**What the exercise asks:** Omit the pictures and return every entry exactly as written.

**Excerpted data:**
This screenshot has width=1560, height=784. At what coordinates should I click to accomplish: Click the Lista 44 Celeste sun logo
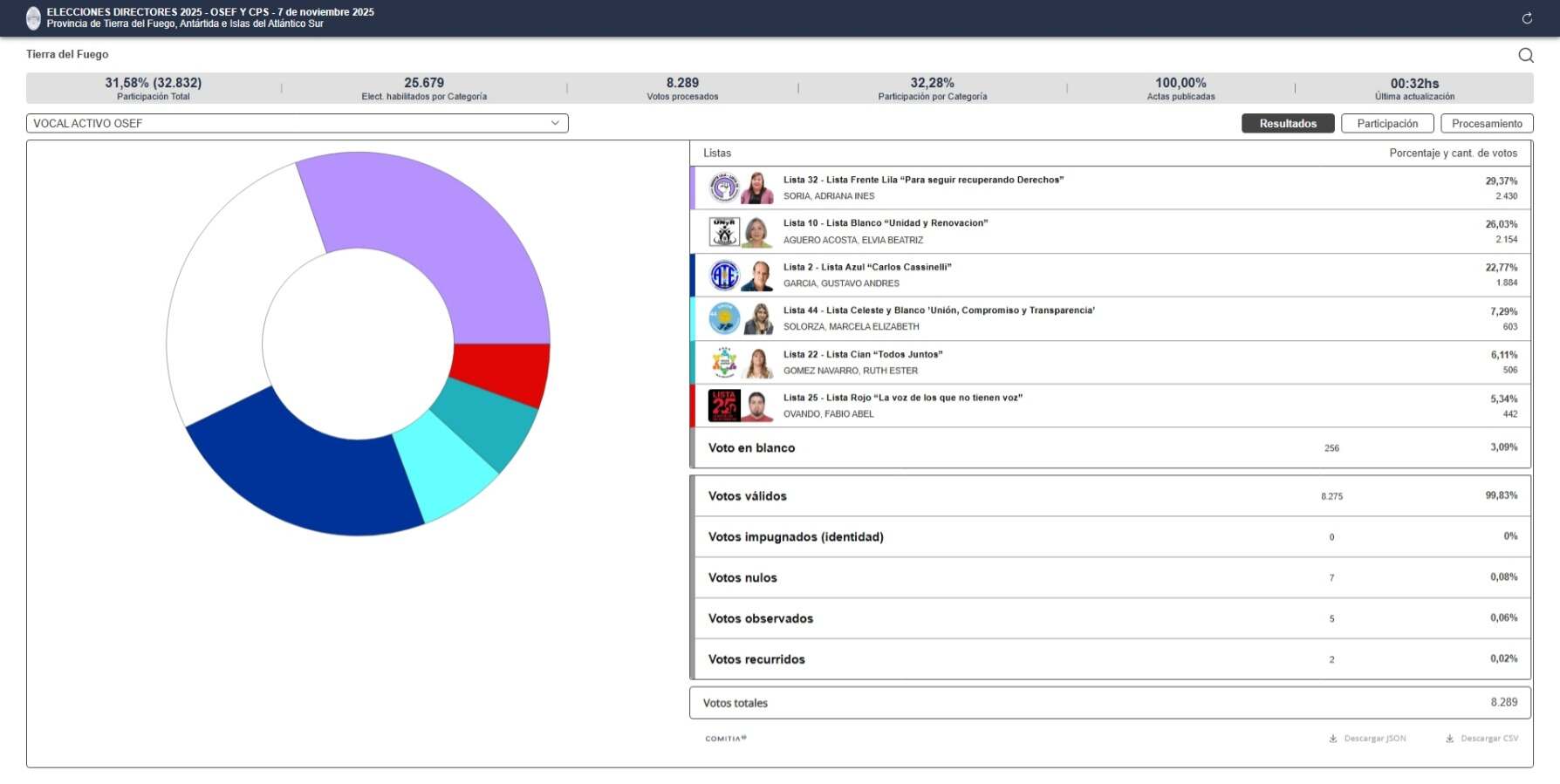pyautogui.click(x=723, y=318)
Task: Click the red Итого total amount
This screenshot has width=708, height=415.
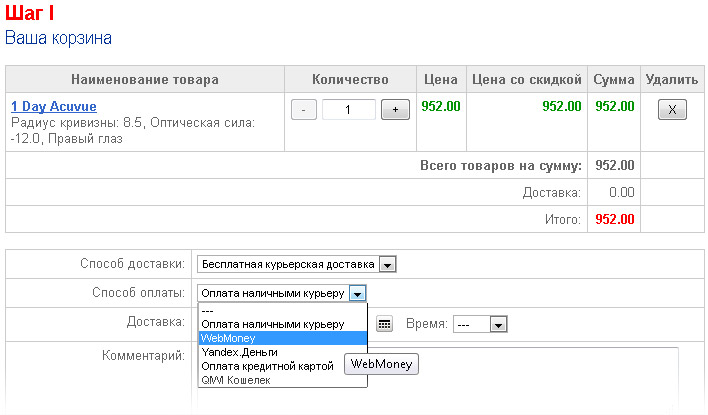Action: (615, 219)
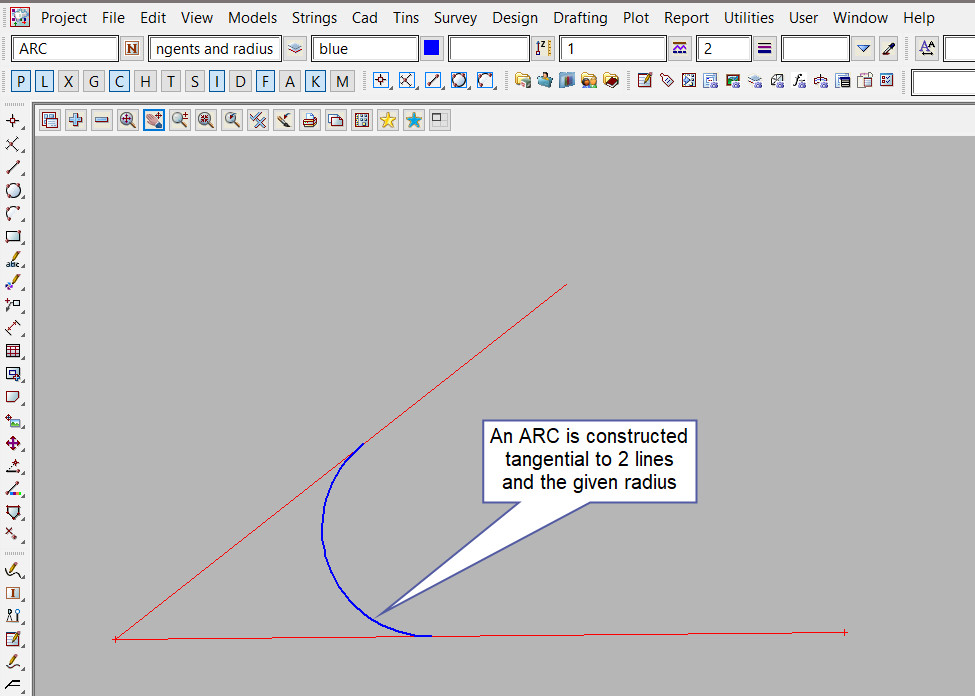Click the yellow star icon on view toolbar
The width and height of the screenshot is (975, 696).
388,120
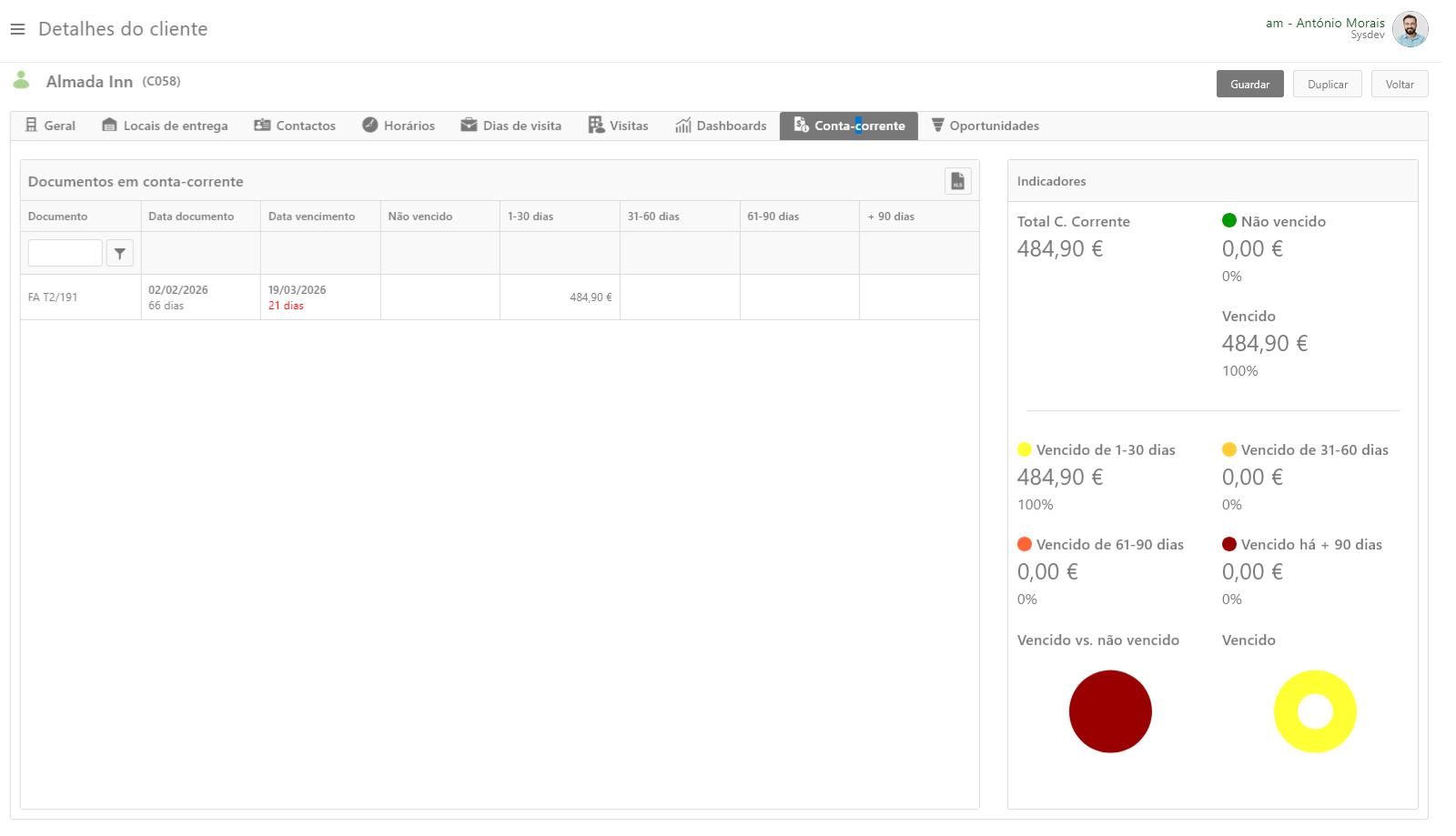1456x836 pixels.
Task: Click the António Morais profile avatar
Action: click(x=1410, y=29)
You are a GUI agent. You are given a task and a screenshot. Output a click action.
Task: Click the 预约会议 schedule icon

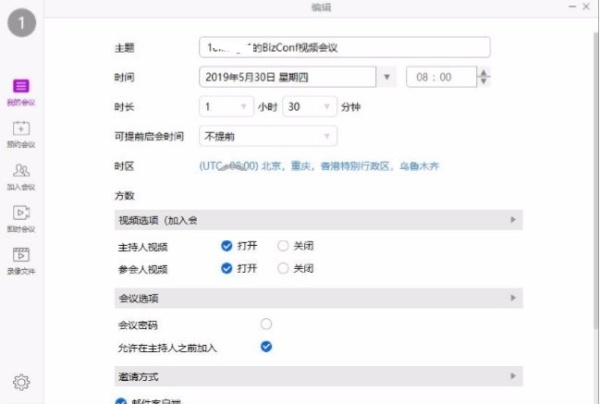22,129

**Your solution:**
This screenshot has width=1560, height=784. At what coordinates should I click to accomplish: Click the Lista 44 Celeste sun logo
pyautogui.click(x=723, y=318)
Task: Click the red Итого total amount
This screenshot has width=708, height=415.
Action: (615, 219)
Click the yellow star icon on view toolbar
The width and height of the screenshot is (975, 696).
388,120
1456x836 pixels.
Task: Click the António Morais profile avatar
Action: click(x=1410, y=29)
You are a GUI agent. You are given a task and a screenshot. Output a click action.
Task: Click the 预约会议 schedule icon

22,129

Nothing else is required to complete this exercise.